The false hope of benchmarks

IN THE $100 billion war funding bill that Congress recently approved , one element won praise from lawmakers and President Bush alike: the bill's benchmarks. These are meant to be measurable indications of progress by Iraq's government toward such goals as security, reconciliation among religious and ethnic factions, economic reforms (particularly in the oil sector), and honest, effective governance. Setting benchmarks for a troubled enterprise might make sense to American business consultants. But the benchmarks in the war funding bill will not prompt the Iraqi government to do things it does not want to do, or cannot do.

The most obvious deficiency of the benchmarks is that Congress provided no penalties for failing to meet them. Bush opposed such penalties; the absence of any explains why he felt free to praise the bill as reflecting "a consensus that the Iraqi government needs to show real progress in return for American's continued support and sacrifice."

Even if Congress had persuaded Bush to agree to punishments for unmet benchmarks, however, the belief in benchmarks as instant therapy for Iraq would still be obtuse.

To many Iraqis, and some Americans, one benchmark seems particularly fishy: the one calling on Iraq's Parliament to pass quickly a contentious oil law first drafted in February. Democrats as well as Republicans have emphasized the importance of meeting this benchmark. They describe the draft oil law as a prescription for sharing the revenue from Iraq's huge petroleum reserves among the population. But almost alone among American politicians, Democratic presidential candidate Dennis Kucinich has properly warned that the bill resembles more a formula for privatizing Iraq's oil wealth than a guarantee of spreading it equally among the Sunni Arabs, Shi'ites, and Kurds of Iraq.

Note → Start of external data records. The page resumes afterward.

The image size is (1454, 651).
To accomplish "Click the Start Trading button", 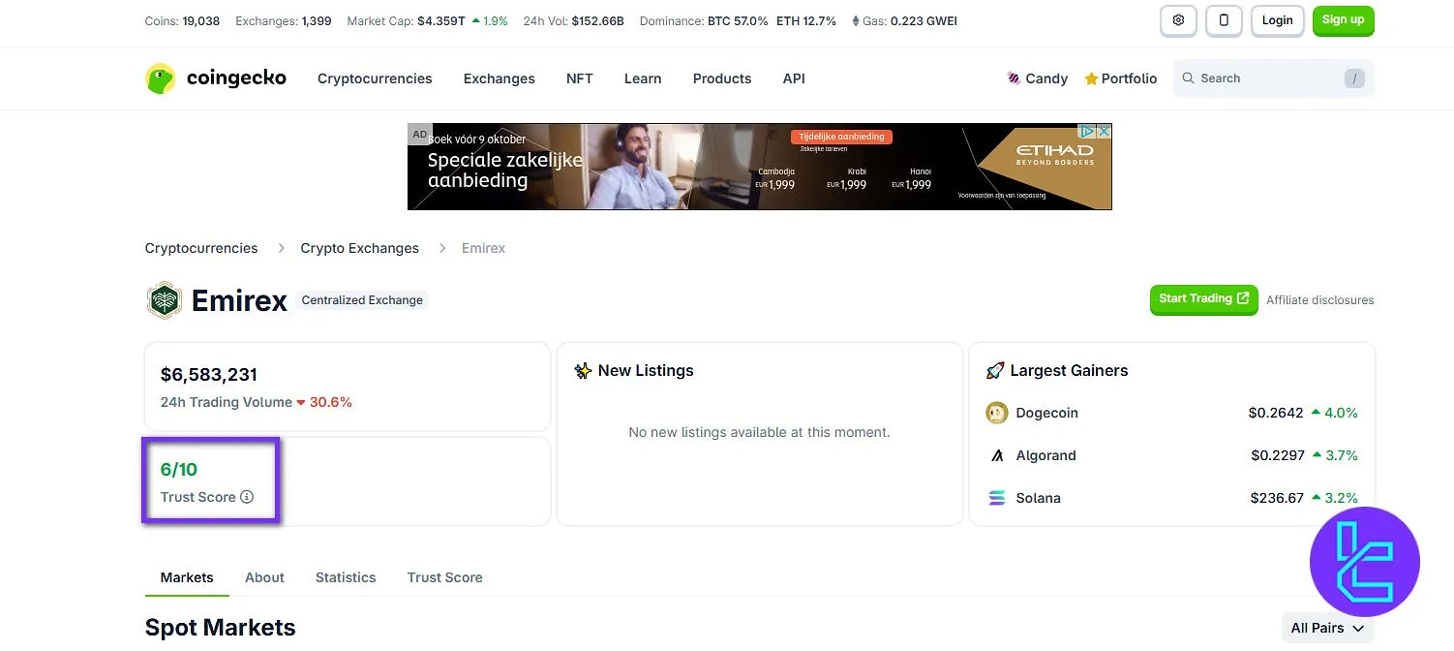I will (1203, 299).
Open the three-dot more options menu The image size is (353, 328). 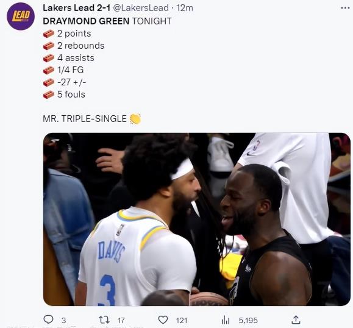(345, 8)
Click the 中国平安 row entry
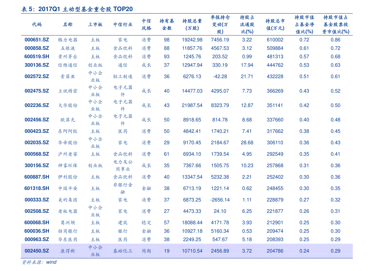This screenshot has height=271, width=369. [68, 188]
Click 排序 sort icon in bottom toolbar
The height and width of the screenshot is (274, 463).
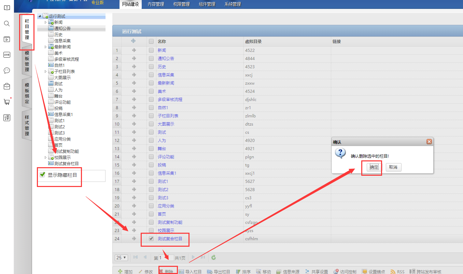pos(238,272)
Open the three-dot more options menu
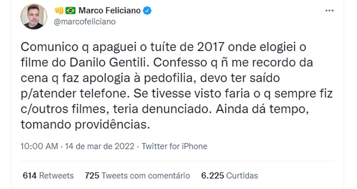 (x=329, y=11)
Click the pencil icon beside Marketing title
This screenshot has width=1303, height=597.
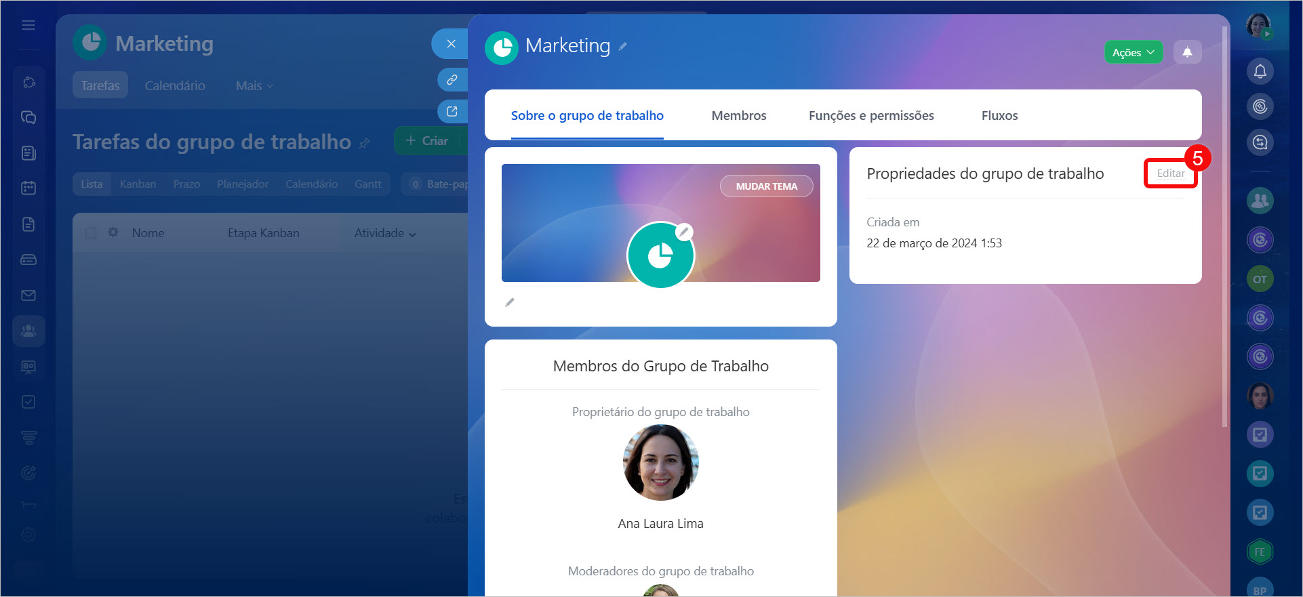click(x=622, y=47)
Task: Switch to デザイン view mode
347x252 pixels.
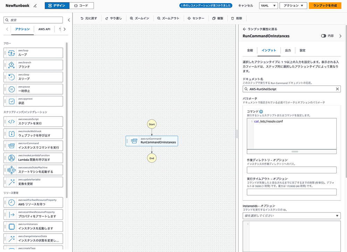Action: pyautogui.click(x=57, y=6)
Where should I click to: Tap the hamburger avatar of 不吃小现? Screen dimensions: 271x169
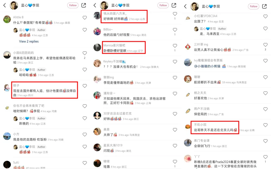pyautogui.click(x=188, y=127)
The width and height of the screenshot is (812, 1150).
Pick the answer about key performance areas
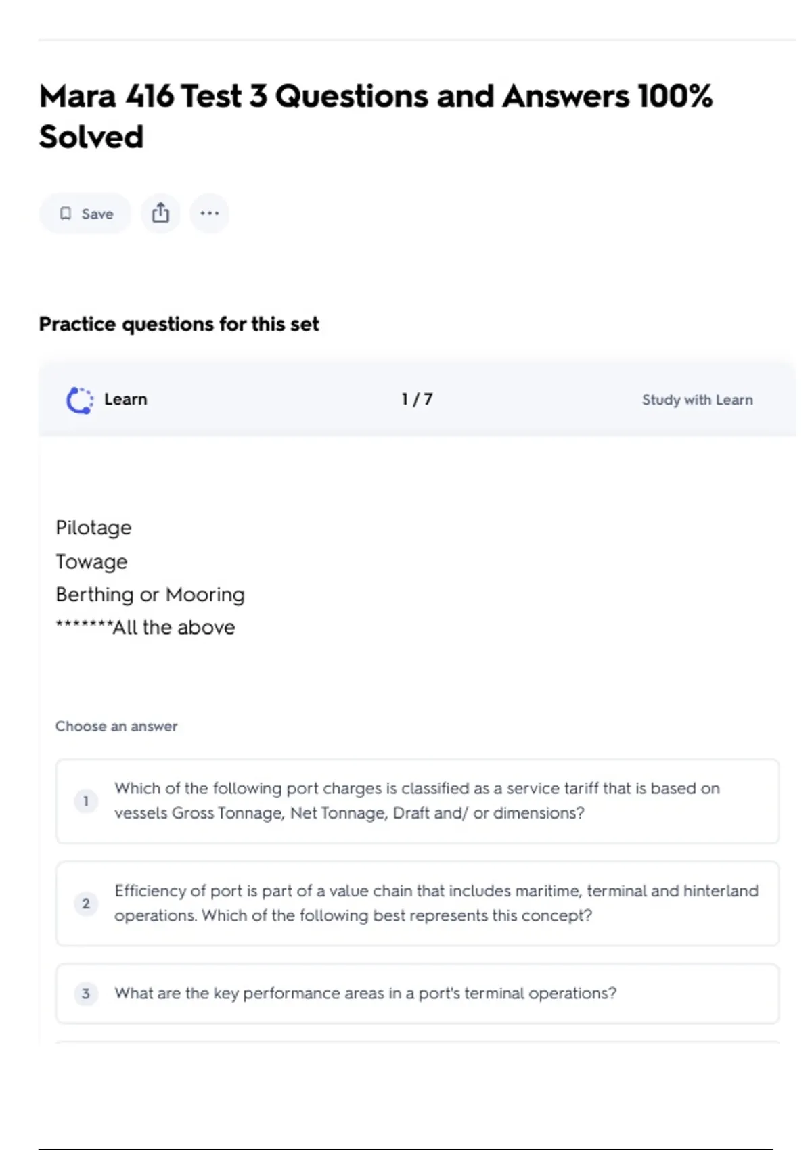tap(365, 993)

Indeed, under the draft law, foreign oil companies could obtain so-called production-sharing agreements with terms far more favorable than the contracts the firms have signed with Saudi Arabia, Kuwait or Iran. The firms' rights could extend for as long as 30 years, and Iraq might receive few or no profits until the companies recoup their initial investments.

Meanwhile, a fundamental dispute has yet to be resolved: How much control of the oil sector will reside with the central government in Baghdad, and how much in the regions? This is a crucial matter for Kurds in their autonomous, oil-rich area of northern Iraq. No amount of hectoring or threatening from Washington will hasten the process by which Kurdish, Shi'ite, and Sunni Arab leaders decide a matter that can determine the destiny of their communities.

Getting swift action will be no easier on other key benchmarks, such as those demanding provincial elections, changes to the Iraqi constitution's rules on regional autonomy, and a modification of de-Ba'athification laws. All these benchmarks are predicated on dubious assumptions. One is that greater inclusion of Sunni Arab elites in government will cause the jihadist and Ba'athist leaders of the Sunni insurgency to desist. Another shaky premise is that a threat of US withdrawal would motivate the Shi'ite religious parties in the government to take steps to share power rather than gear up for all-out sectarian war.

Sooner or later, the United States will have to begin withdrawing troops. The great danger is that they will leave behind a country torn apart by sectarian massacres, terrorist infestations, and intervening neighbors. To keep Iraq from becoming a failed state, Bush and Congress ought to be consulting with Iraqis and their neighbors -- instead of pretending that the threat of US troop reductions can force Iraqi politicians to meet the wistful expectations of American politicians.